TEXTAUSZUG:
Mit seinem Eilantrag nach § 47 Abs. 6 VwGO verfolgt der Antragsteller das Ziel, den Vollzug der „Dritten Bayerischen Infektionsschutzmaßnahmenverordnung“ des Bayerischen Staatsministeriums für Gesundheit und Pflege vom 1. Mai 2020 einstweilen auszusetzen, soweit der Antragsteller durch § 2 Satz 1 Nr. 2, § 4 Abs. 4 Satz 1 Nr. 4, § 8 Satz 1 und § 9 Nr. 5 Buchst. b), Nr. 6 Buchst. c) und Nr. 9 3. BayIfSMV verpflichtet wird, eine Mund-Nasen-Bedeckung (im Folgenden: MNB) zu tragen.
Hierzu führte das Gericht u.a. aus:
Auch wenn die Anordnung zum Tragen einer MNB in Gottesdiensten und Zusammenkünften anderer Religionsgemeinschaften, in den Geschäften des Einzelhandels und im öffentlichen Personennahverkehr formell wirksam (1) und von der Ermächtigungsgrundlage der § 32 Satz 1 i.V.m. § 28 Abs. 1 Satz 1 IfSG gedeckt sein dürfte (2), begegnet das Fehlen einer normierten Befreiungsmöglichkeit von dieser Verpflichtung rechtlichen Bedenken im Hinblick auf den Verhältnismäßigkeitsgrundsatz (Art. 20 Abs. 3 GG). Ob eine verfassungskonforme Auslegung der angegriffenen Normen diese Bedenken zu beseitigen vermag, muss der Klärung in einem Hauptsacheverfahren vorbehalten bleiben (3).

INHALT DES DATENSATZES:

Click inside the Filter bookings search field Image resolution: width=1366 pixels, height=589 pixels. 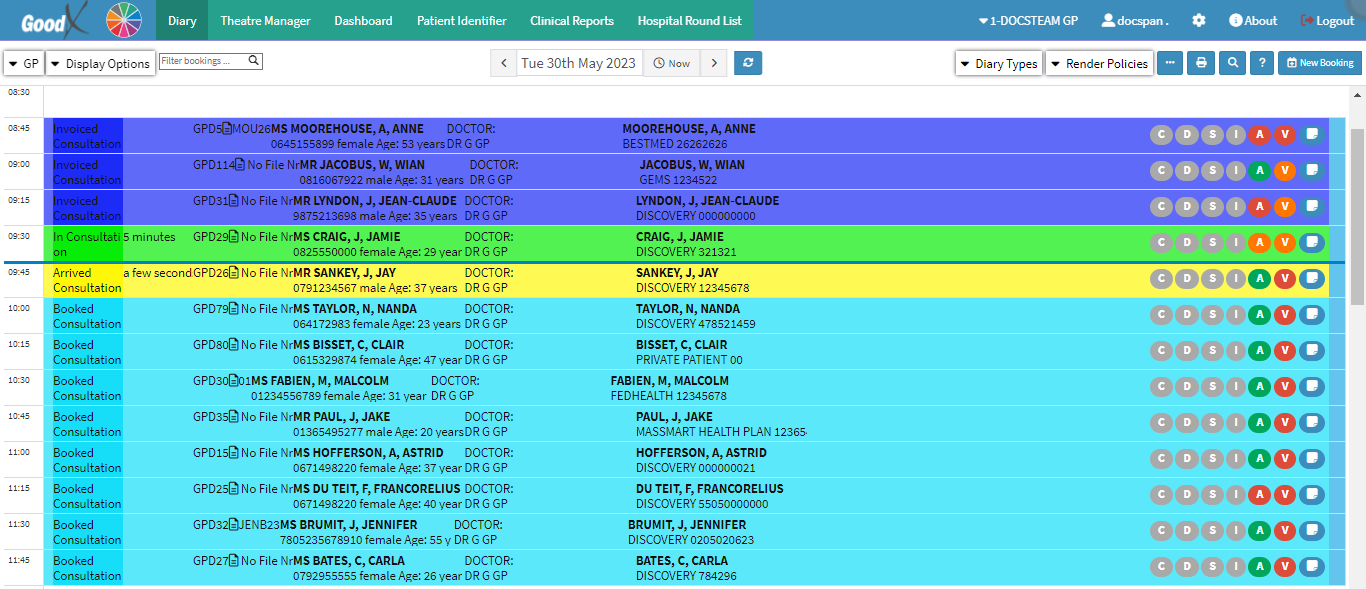(x=203, y=61)
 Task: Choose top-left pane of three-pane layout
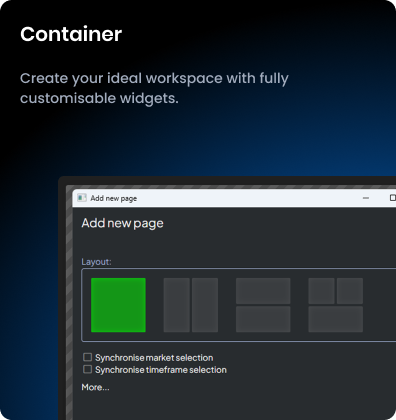(321, 291)
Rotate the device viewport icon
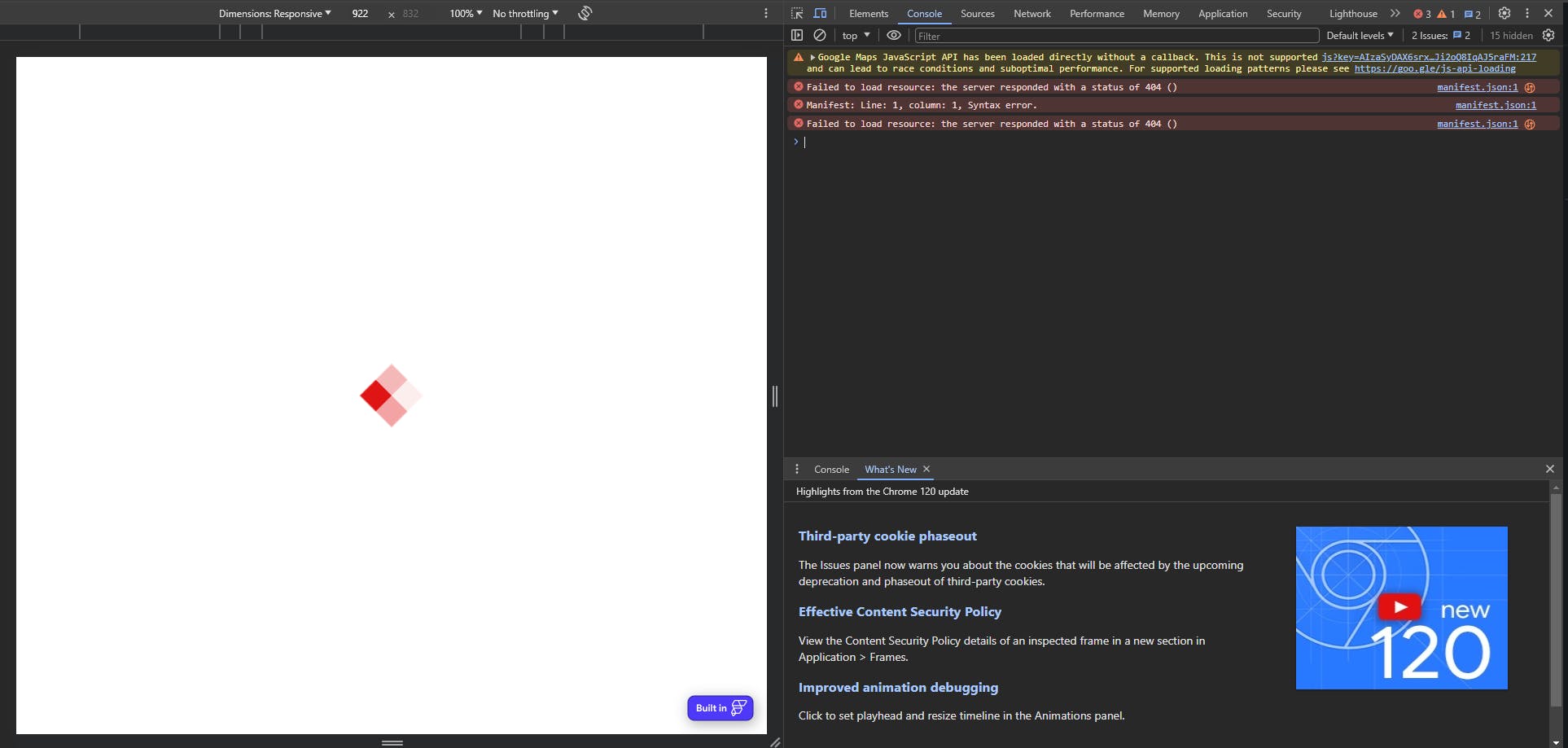 point(585,13)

AUFGABENSTELLUNG: Nennen Sie sämtliche im Textauszug zum Eilantrag gegen die Maskenpflicht angeführten Rechtsvorschriften, die nicht aus der 3. BayIfSMV stammen, jeweils mit dem zugehörigen Gesetz.

LÖSUNG DER AUFGABE:
- § 47 Abs. 6 VwGO
- § 32 Satz 1 IfSG
- § 28 Abs. 1 Satz 1 IfSG
- Art. 20 Abs. 3 GG